As I think about preparing for Christmas, I think about how my idea of preparing has radically changed through the years.
Back in my 20’s and 30’s, it was all about the gifts, parties, and decorations. I was obsessed with making everything “perfect” for my family.
Things took a drastic turn in my 40’s when I went through a divorce and suddenly my family looked very different than I imagined. In my newfound role of a single Mom, I tried to put my own hurting heart aside so I could do my very best to make things feel “normal” at my absolute favorite time of year, Christmas. As you can imagine, all the tinsel in the world couldn’t hide the fact that things were clearly not “normal.”
Then enters my “Knight in Shining Armor,” my husband, John, and I instantly have this beautiful, blended family that I love. Now the pressure is really on, and making the “perfect” Christmas seemed more important than ever. This only led me into extreme striving mode where I was Mrs. Claus on steroids in my attempts to make the most memorable Christmas ever for our new family unit.
On top of all of this self-imposed holiday stress, add in my Christmas shows, so I would literally find myself shopping for gifts right up until moments before we opened them on Christmas Eve.
As a woman of faith who loves Jesus desperately, how in the world did I think this was the way to “prepare” for the coming of our Savior? I was so caught up in the chaos that can surround Christmas that I completely missed the point. Can you relate?
My recent trip to Israel has thrown everything I thought mattered out the window. As I walked through the streets of Bethlehem and entered the actual cave where Jesus was born (yes, he was born in a cave but we can talk about that later!), my heart and my spirit were forever changed. Christmas will NEVER be the same again, and preparation means something radically different now.
Instead of running around trying to find the perfect gifts, I long to spend time in His Word and get to know His heart better. Yes, I have decorated my house to the extreme. Yes, I have thought about the gifts I need to purchase once all of my Christmas shows are done. But my heart is truly in a different place.
I still want to make Christmas special, because it is; but my focus has changed.

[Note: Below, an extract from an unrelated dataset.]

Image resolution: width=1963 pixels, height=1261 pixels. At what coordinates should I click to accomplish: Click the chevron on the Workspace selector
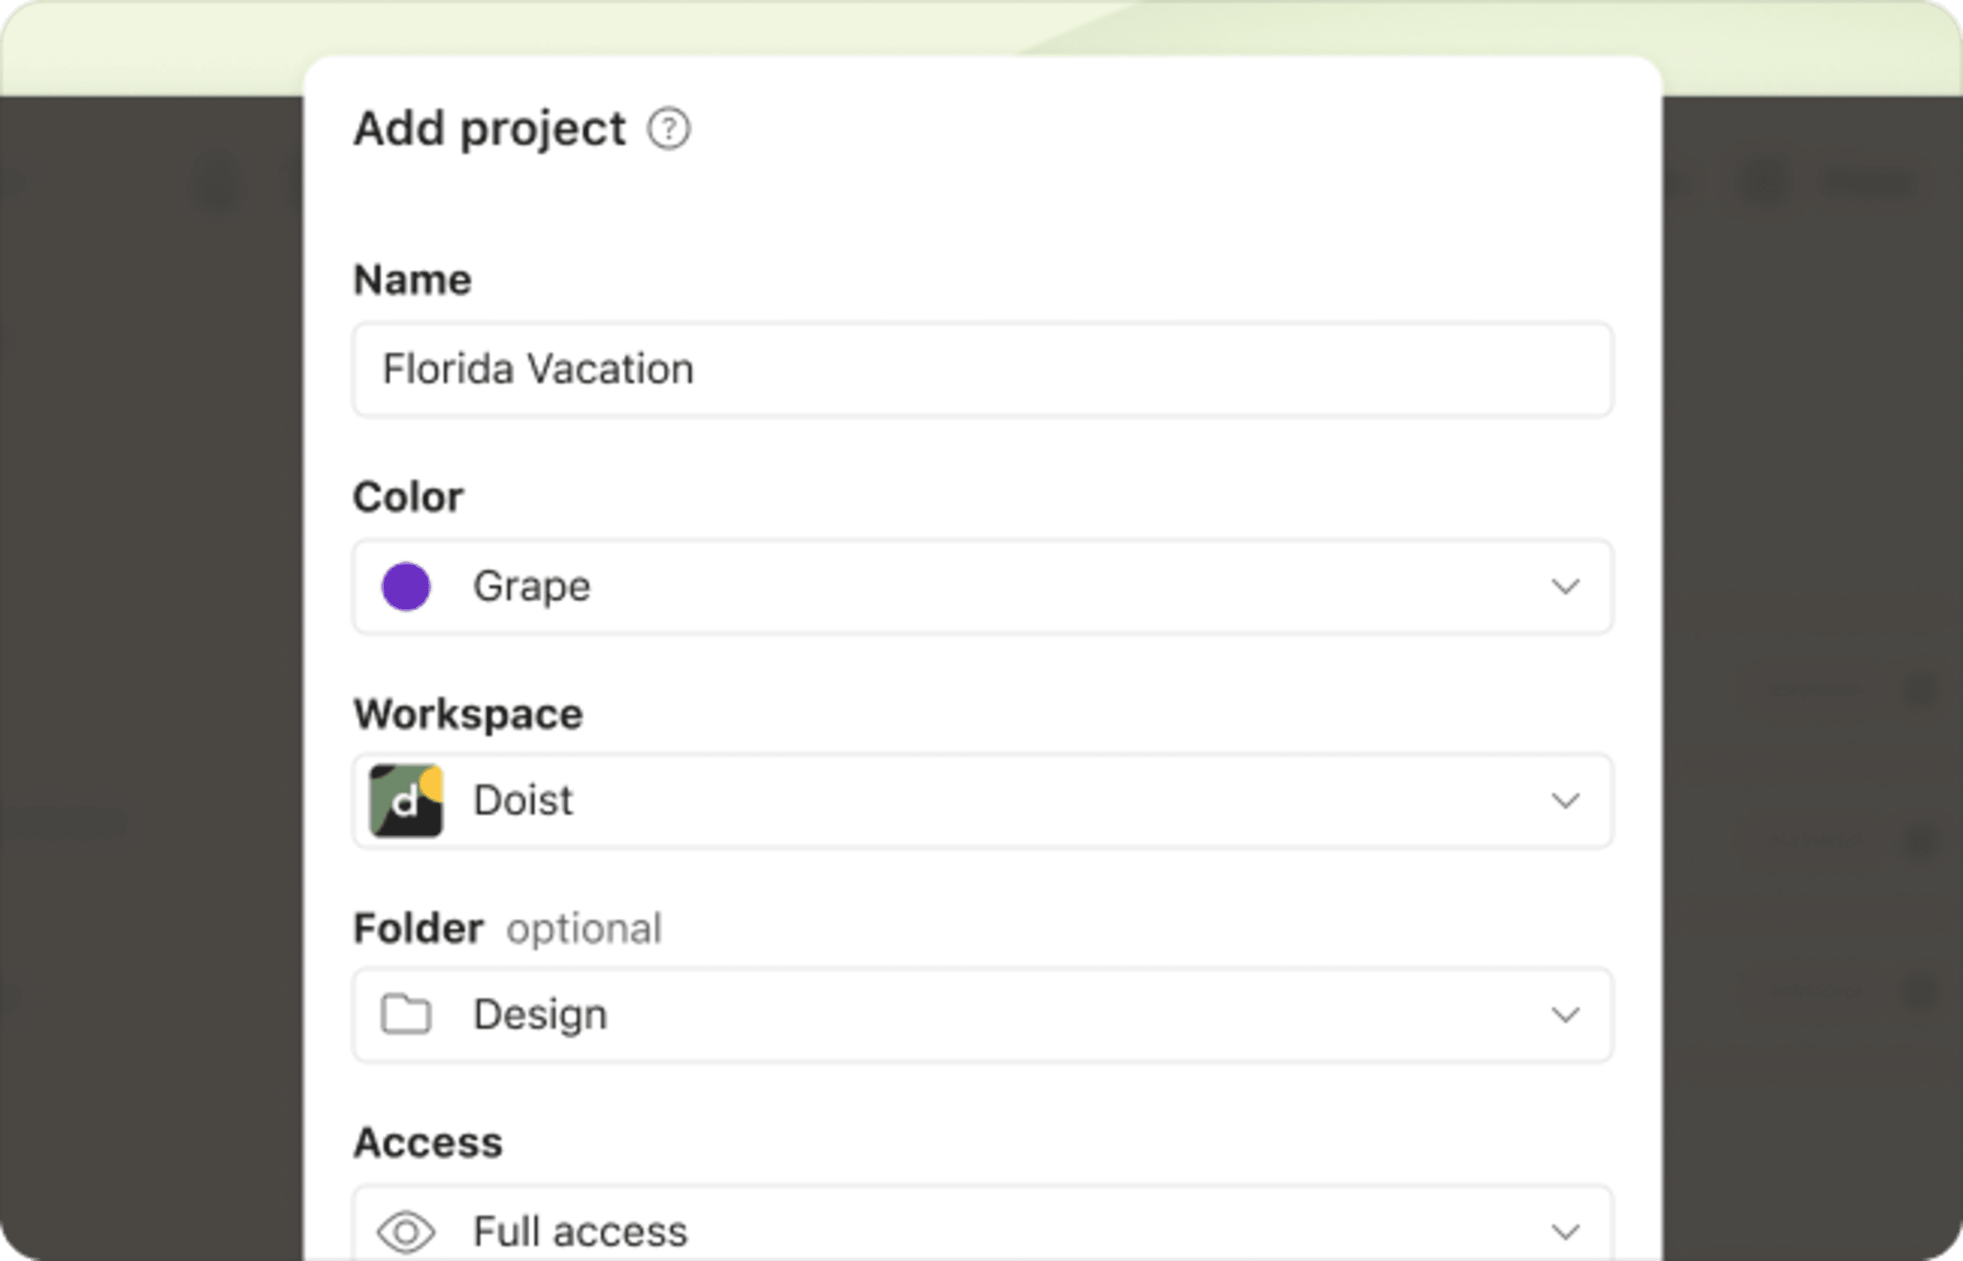click(x=1567, y=801)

Instead of worrying about the Christmas cookies that I know my family loves and expects, I want to prepare my heart for the sweet gift of Immanuel, God with us. God’s love in the flesh, the Messiah, coming to earth.
Instead of running around frantically to find the exact perfect gift (I rarely shop online because I love to support local businesses), I am preparing my soul to receive the incredible wonder of the gift of the baby Jesus.
After walking where Jesus walked and seeing the Bible stories I have read all of my life come to life before my eyes, I think I finally get it. Christmas doesn’t have to be filled with non-stop hustle and bustle. As a matter of fact, it shouldn’t be.
This year my heart is content to sit in the beautiful glow of the knowledge that God loved us so much that He sent His only son into the world not to condemn us but to save us, to free us from our sins, to be Immanuel, God with us.
And I know if I don’t take the time to stop and take that in, if I don’t prepare my heart and my spirit to receive that life-changing truth, Christmas will simply be another day that flies by like a freight train but doesn’t have a lasting affect on my life.
This year is different, and I am doing my best not to miss a single minute of the true wonders of the season!
How about you, my friend? Are you feeling the craziness of Christmas?
If you are, I encourage you to choose to prepare in a different way.
Prepare your heart. Prepare your soul. Prepare your mind.
And let the love of Jesus be the greatest gift under your tree this year!